## RECORDS
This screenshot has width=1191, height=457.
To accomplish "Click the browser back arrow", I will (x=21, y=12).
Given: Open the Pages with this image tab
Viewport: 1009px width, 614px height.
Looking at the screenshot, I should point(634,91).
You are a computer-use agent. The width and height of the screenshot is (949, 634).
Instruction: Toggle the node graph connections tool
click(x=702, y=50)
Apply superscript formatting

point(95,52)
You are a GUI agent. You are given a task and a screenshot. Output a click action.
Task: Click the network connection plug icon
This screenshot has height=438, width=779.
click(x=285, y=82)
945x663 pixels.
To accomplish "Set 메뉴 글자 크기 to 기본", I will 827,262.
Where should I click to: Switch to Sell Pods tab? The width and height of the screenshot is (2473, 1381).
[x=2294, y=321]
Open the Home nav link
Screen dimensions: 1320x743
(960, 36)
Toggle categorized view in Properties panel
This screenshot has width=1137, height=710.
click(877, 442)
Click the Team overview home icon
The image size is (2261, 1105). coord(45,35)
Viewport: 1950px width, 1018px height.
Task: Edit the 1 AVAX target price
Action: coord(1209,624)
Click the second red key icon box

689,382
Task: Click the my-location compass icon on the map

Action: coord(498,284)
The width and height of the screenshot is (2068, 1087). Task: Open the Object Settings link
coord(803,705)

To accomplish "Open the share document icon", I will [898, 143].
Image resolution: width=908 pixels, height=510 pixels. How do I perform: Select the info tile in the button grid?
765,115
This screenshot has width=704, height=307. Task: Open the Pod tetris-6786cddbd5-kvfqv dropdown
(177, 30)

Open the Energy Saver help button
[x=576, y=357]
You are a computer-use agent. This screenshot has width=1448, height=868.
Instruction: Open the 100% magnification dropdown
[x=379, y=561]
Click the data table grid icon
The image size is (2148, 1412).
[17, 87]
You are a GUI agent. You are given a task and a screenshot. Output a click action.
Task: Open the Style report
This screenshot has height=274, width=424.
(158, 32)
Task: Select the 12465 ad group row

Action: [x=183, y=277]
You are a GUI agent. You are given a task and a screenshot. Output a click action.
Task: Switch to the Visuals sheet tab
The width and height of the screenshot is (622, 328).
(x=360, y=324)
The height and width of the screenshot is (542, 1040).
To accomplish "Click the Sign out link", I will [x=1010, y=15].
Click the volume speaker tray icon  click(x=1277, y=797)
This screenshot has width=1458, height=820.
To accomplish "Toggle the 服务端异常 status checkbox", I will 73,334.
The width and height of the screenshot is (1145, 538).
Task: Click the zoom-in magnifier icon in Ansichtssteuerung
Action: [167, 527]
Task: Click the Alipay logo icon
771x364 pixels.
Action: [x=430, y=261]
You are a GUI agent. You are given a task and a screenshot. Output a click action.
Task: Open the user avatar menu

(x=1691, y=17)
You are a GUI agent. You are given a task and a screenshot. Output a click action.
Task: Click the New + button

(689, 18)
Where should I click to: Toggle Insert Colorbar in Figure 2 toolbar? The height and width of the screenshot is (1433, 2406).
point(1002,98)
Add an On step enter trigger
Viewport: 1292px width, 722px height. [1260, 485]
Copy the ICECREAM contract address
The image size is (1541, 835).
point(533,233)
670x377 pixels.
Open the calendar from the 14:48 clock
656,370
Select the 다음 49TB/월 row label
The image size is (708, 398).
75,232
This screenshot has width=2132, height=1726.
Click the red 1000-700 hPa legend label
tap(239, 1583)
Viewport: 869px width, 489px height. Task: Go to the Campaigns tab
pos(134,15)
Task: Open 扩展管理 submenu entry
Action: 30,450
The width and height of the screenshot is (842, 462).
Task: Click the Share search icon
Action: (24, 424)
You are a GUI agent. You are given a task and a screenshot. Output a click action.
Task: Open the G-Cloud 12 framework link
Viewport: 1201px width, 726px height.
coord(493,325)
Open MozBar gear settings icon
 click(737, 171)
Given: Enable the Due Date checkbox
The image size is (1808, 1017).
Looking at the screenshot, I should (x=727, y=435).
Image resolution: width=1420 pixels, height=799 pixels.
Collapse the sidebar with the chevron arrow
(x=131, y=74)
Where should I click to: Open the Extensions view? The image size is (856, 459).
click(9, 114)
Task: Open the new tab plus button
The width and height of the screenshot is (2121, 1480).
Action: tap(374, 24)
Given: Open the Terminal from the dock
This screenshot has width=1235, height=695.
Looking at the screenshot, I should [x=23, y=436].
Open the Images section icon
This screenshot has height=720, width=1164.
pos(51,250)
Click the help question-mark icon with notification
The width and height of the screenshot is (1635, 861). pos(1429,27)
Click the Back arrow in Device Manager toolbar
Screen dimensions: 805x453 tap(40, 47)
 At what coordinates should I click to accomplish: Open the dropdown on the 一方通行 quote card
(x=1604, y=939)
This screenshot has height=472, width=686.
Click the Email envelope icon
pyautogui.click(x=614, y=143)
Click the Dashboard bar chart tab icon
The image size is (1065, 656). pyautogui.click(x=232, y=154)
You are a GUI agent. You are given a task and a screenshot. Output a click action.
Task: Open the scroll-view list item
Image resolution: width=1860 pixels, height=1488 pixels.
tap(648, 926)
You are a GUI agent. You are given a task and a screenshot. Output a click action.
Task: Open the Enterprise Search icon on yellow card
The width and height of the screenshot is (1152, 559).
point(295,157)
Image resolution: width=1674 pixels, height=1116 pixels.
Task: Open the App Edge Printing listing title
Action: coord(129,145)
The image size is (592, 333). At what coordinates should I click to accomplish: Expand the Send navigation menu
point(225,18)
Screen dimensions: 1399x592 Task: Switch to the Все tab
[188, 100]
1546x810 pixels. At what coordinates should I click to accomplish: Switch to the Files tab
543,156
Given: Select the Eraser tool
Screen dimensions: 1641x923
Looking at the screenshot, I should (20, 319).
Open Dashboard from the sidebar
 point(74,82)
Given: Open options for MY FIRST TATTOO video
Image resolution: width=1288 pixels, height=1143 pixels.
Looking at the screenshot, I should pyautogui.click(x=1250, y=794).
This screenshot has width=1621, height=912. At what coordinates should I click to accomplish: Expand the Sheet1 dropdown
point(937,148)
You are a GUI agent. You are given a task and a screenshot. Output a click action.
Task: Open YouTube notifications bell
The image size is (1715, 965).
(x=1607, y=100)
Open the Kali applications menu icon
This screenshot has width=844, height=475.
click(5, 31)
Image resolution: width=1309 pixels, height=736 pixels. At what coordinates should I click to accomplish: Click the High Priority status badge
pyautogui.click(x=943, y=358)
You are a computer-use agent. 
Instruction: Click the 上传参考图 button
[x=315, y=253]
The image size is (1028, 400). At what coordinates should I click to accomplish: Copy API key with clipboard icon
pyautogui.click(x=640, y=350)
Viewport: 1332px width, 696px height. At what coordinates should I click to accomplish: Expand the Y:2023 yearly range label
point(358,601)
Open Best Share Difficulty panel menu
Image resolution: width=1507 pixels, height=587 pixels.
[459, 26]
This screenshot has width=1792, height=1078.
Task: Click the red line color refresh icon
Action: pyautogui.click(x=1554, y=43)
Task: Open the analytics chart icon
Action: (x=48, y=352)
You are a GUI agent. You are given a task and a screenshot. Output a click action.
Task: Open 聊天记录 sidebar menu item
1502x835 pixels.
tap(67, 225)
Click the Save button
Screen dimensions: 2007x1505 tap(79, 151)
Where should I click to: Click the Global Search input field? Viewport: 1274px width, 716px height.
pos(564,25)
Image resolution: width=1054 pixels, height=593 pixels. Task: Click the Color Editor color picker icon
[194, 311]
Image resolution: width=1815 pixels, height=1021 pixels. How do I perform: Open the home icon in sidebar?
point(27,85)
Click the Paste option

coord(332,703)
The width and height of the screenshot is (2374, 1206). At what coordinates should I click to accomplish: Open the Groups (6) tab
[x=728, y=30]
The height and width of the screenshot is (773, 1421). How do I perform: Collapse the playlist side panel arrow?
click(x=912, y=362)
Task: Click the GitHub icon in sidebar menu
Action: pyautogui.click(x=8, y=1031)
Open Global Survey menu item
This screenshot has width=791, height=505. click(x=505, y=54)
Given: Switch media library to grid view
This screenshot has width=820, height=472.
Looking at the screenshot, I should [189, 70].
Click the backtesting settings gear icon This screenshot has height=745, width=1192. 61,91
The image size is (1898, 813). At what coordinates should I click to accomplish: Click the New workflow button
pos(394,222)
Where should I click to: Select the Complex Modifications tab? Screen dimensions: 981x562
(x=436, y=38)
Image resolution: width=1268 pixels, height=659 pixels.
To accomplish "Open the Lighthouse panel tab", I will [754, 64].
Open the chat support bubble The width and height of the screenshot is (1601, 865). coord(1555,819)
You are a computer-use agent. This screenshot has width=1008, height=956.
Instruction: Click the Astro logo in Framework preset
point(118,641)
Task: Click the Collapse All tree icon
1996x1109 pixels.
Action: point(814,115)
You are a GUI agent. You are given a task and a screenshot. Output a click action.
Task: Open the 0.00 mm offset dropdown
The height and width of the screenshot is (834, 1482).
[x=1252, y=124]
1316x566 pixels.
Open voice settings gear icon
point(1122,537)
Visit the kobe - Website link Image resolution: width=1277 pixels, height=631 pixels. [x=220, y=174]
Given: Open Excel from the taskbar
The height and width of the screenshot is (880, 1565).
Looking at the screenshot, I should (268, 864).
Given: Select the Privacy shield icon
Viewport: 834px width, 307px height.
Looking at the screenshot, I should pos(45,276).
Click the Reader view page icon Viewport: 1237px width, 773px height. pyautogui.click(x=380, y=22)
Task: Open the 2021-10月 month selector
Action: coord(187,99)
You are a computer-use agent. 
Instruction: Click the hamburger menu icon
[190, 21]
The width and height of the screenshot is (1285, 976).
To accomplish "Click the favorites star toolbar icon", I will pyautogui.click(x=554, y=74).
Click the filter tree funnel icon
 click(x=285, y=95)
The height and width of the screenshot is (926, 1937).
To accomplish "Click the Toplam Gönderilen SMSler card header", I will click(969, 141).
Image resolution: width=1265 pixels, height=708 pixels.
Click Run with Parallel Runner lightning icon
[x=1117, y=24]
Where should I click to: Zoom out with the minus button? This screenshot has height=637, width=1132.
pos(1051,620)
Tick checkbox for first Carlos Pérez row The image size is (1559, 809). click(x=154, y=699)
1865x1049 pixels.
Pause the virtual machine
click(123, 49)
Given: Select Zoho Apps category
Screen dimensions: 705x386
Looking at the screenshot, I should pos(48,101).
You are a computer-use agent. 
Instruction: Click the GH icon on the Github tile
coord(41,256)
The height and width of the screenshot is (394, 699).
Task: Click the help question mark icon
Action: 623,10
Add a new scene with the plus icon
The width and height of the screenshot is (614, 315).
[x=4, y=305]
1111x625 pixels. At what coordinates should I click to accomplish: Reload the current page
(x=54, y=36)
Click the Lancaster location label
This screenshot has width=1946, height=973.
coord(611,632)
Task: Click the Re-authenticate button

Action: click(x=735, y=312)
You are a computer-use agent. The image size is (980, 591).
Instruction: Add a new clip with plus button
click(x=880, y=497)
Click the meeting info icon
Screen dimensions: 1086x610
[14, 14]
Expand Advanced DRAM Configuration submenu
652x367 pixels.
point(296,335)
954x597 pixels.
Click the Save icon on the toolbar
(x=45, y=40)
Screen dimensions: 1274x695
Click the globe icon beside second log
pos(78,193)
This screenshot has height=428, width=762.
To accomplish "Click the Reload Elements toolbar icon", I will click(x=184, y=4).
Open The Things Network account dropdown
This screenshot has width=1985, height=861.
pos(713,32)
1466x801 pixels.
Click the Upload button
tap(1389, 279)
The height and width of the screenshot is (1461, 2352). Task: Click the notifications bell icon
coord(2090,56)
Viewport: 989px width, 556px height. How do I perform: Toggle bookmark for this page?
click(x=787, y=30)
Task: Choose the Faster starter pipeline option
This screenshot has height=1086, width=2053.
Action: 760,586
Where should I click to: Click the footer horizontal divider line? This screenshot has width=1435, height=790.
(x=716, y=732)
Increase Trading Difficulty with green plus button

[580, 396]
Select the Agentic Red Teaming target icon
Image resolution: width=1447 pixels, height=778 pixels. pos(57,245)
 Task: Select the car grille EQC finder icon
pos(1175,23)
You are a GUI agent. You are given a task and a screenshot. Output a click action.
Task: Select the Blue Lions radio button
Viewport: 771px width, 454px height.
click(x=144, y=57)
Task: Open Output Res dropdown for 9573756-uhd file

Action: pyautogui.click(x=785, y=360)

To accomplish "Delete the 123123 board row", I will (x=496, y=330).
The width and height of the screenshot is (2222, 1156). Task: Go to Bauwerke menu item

## EXERCISE
If a line of the data above contains "computer", copy it out.

## RESPONSE
You are a computer-use agent. The width and height of the screenshot is (949, 634).
You are a computer-use agent. This screenshot has width=1448, height=868.
You are a computer-use agent. 
You are a computer-use agent. This screenshot has width=1008, height=956.
You are a computer-use agent. 
You are a computer-use agent. 
You are a computer-use agent. The image size is (980, 591).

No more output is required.